Methods: Eleven in-depth, semi-structured interviews were conducted with Burmese and Karen community leaders (6 men and 5 women) in Buffalo. Participants were recruited through ethnic community-based organizations and professional contacts. Interviews elicited community leaders’ views based on their experiences working with community members, either as an interpreter at healthcare settings or as staff at local health and social service agencies. Interviews were transcribed verbatim and independently analyzed by two researchers using open and focused coding approach guided by the principles of grounded theory. Concepts, categories and themes were identified through a constant comparison method, and the relationships between themes were represented through a conceptual diagram.
Findings: Data analysis revealed five themes related to the challenges in available healthcare services use among refugees from Burma.

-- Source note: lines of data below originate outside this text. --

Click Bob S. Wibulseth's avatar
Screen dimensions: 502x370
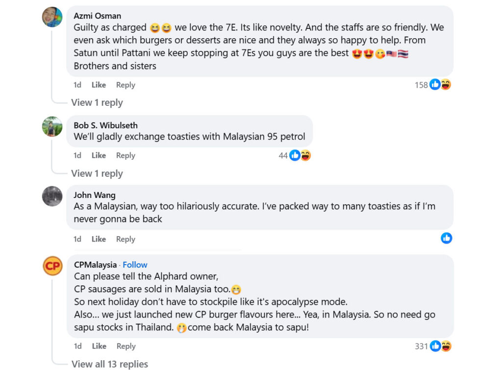(x=52, y=126)
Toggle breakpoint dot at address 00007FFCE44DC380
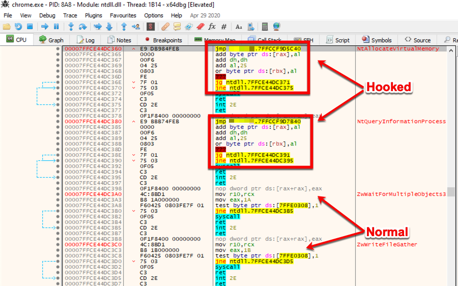This screenshot has height=286, width=458. [58, 122]
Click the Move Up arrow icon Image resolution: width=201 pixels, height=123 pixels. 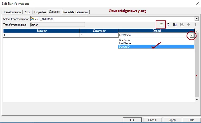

Theme 1 (unfamiliar healthcare system) identifies that the U.S. healthcare system is complicated for refugees to navigate. The requirement in the system create logistic obstacles such as filling out paperwork and making appointments. Theme 2 (knowledge gap) suggests a need for essential health information, such as promoting a healthy life style, recognizing medical symptoms and side effects. Issues with Themes 1 & 2 may occur before, during and/or after a doctor visit. Theme 3 (interpretation) refers to issues that arise when refugees interact with physicians. It highlights the importance of well-trained interpreters who can act as cultural brokers, aid in information flow, and facilitate clear communication. Theme 4 (expectations) uncovers specific experiences about healthcare in Burma that involve immediate relief of symptoms through medications or injections. Refugees also expect doctors to demonstrate caring and nurturing attitudes like the ones they had during their visits in Burma. Finally, theme 5 (self-medication) includes alternative methods refugees rely on, such as use of antibiotics or herbal medicine obtained from Burma.

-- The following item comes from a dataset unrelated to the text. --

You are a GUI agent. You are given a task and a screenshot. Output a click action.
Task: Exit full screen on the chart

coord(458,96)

Conclusion and Implications: This study expands the understanding of the unique and specific healthcare access issues that refugees from Burma encounter. Healthcare providers lack culturally specific information about these refugees, which limits their ability to deliver optimal care possible. Based on this study’s findings, best practices for healthcare providers are recommended to improve the quality of healthcare services to this vulnerable refugee population. In addition, useful information and appropriate support are identified for refugees in utilizing healthcare services. These findings will help advocate for policy changes that will minimize – and ultimately remove – existing disparities in healthcare utilization.